Awalnya, masyarakat Dusun Jitar Pingitan rata-rata belum beragama, mereka masih percaya hal-hal yang mistis dan kejawen. Namun sekitar tahun 1950-an, anak-anak mereka yang memeluk agama Katolik sukses dalam pendidikan dan memiliki pekerjaan yang mapan. Hal inilah yang membuat mereka tertarik sehingga memutuskan untuk memeluk agama Katolik. Pada bulan Desember 1952, salah satu penduduk lokal yang sekolah di SD Kanisius Ngapak, FX Dikin dibabtis dan menjadi Katolik. Setahun kemudian, empat rekannya, Ignatius Tentrem, P. Sapardi, B. Semin, dan Taryono dibabtis.

Dalam perkembangannya, jumlah warga yang memeluk agama Katolik semakin banyak. Setiap malam jumat mereka selalu mengadakan persekutuan. Tak hanya beribadah, mereka juga bersama-sama berlatih kesenian tradisional seperti wayang orang, ketoprak, karawitan, dan selawatan. Melihat hal tersebut, Ignatius Purwowidono menghibahkan tanahnya yang terletak di tepi Sungai Progo seluas 800m2 untuk dijadikan tempat ibadah yang beratapkan langit. Dengan swadaya umat, tempat ibadat tersebut mulai dibangun.

Untuk Gua Maria sendiri, awalnya umat hanya akan membuat dalam versi kecil dengan patung setinggi 30 cm. Namun, umat kemudian memutuskan untuk membuat gua dengan ukuran yang lebih besar dan menempatkan patung Bunda Maria yang dibuat oleh seorang pematung asal Muntilan dengan tinggi 165 cm. Batu putih berlubang yang digunakan untuk membuat gua diambil dari bebatuan yang ada di Gunungkidul.

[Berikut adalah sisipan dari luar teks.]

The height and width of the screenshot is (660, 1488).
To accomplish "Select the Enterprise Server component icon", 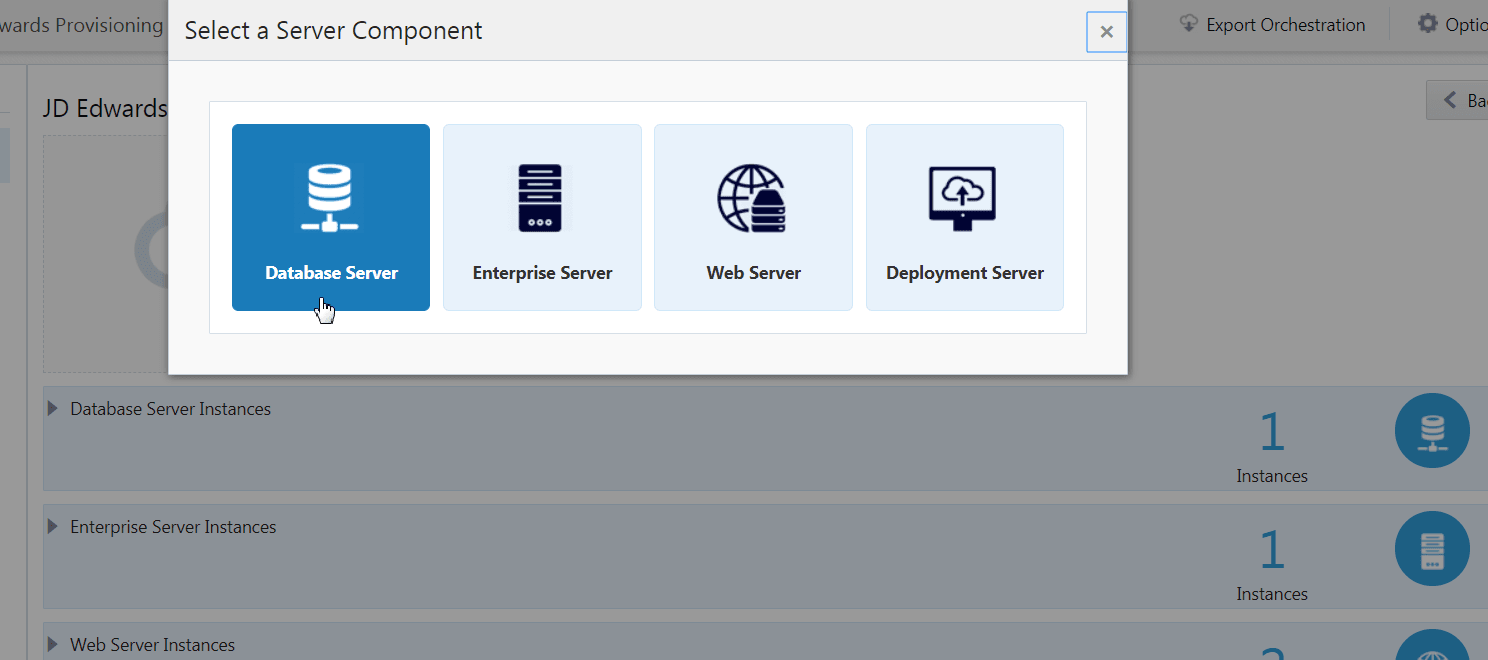I will point(542,197).
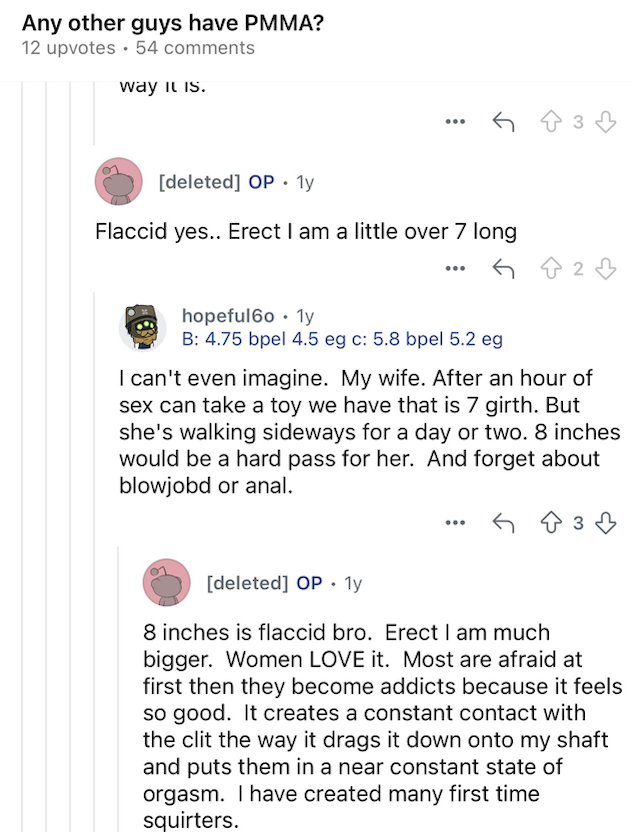The image size is (632, 832).
Task: Downvote hopeful6o's comment
Action: 605,523
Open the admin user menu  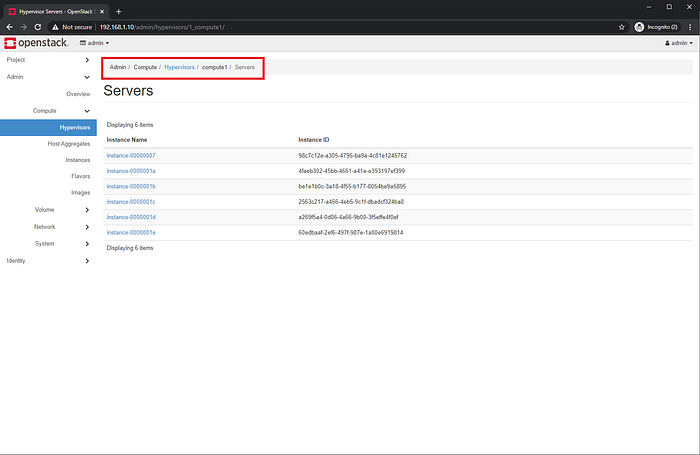tap(679, 43)
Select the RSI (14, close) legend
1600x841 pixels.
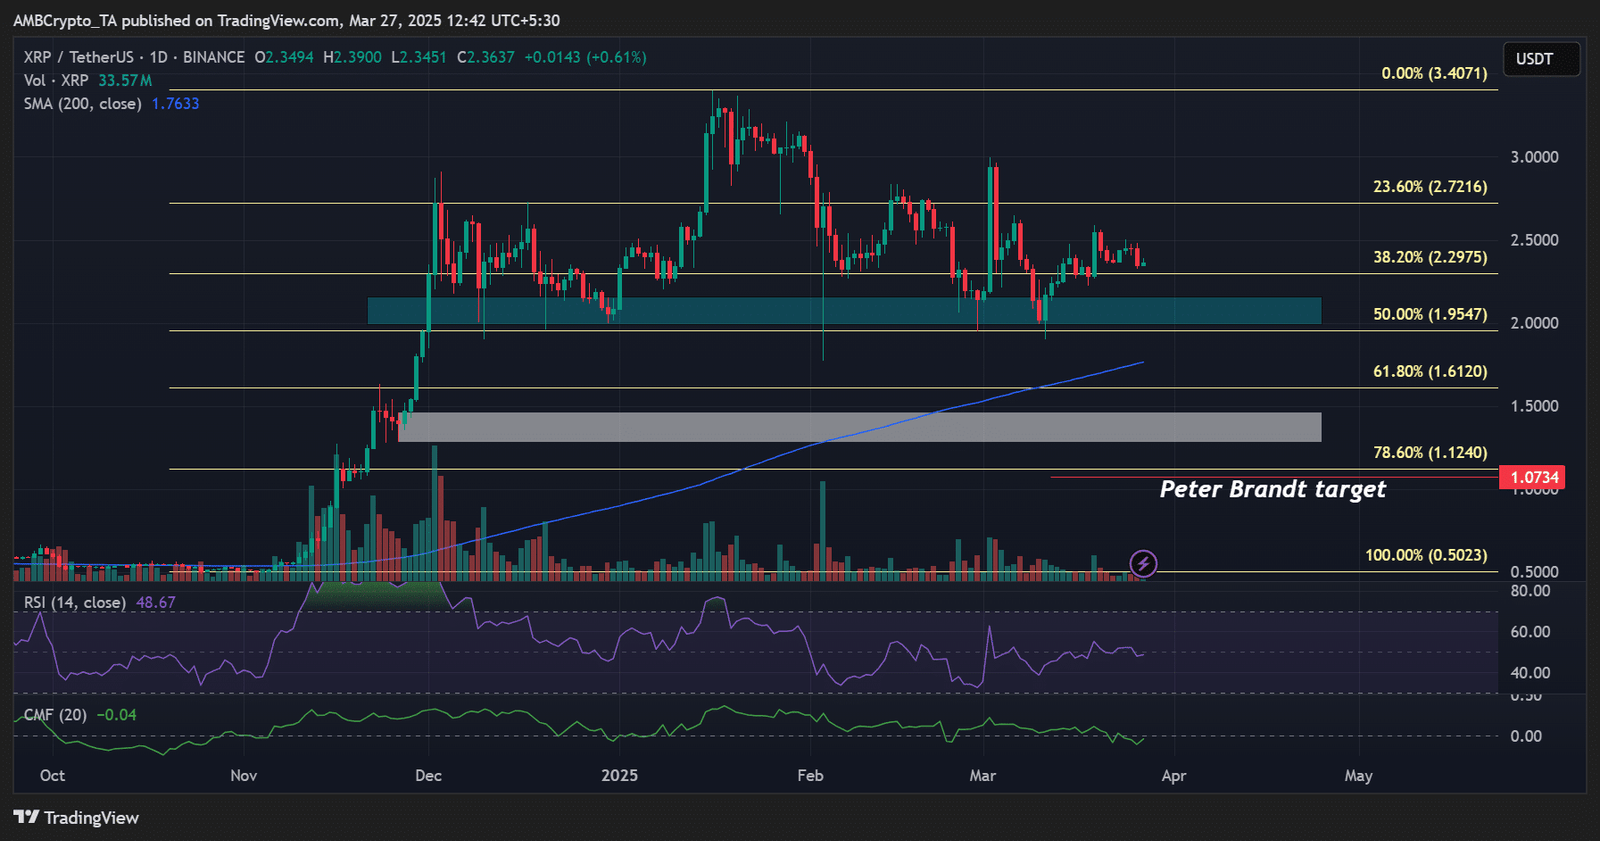pos(75,603)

Setelah patung Maria ditahtakan pada 15 Agustus 1986, Gua Maria Sendang Jatiningsih diberkati oleh JB Mardi Kartono, SJ pada 8 September 1986. Dalam perjalanannya, Sendang Jatiningsih tidak hanya digunakan sebagai tempat ibadah warga Jitar, namun mulai dikenal oleh masyarakat luas dan dijadikan sebagai tempat peziarahan. Pada tahun 1999, pengelola sendang melakukan renovasi. Kemudian, pada tanggal 17 Desember 2000, bersamaan dengan misa penutupan tahun Yubellium Agung 2000 dilakukan pemberkatan renovasi Gua Maria Ratu Perdamaian Sendang Jatiningsih oleh Uskup Agung Semarang, Mgr. Dr.Ig. Suharyo Pr. Sejak saat itu hingga sekarang, keberadaan Gua Maria Sendang Jatiningsih semakin dekat di hati umat Katolik.

Suasana sejuk cenderung dingin langsung terasa sejak memasuki pelataran kompleks Gua Maria Sendang Jatiningsih. Sesuai dengan namanya, Jatiningsih, tempat ziarah ini dipenuhi dengan pohon jati yang rimbun. Selain pohon jati, pohon bambu juga memenuhi hampir tiap sudut kompleks sendang. Suara air yang mengalir di Sungai Progo tidak akan mengganggu konsentrasi, melainkan menambah ketenangan suasana. 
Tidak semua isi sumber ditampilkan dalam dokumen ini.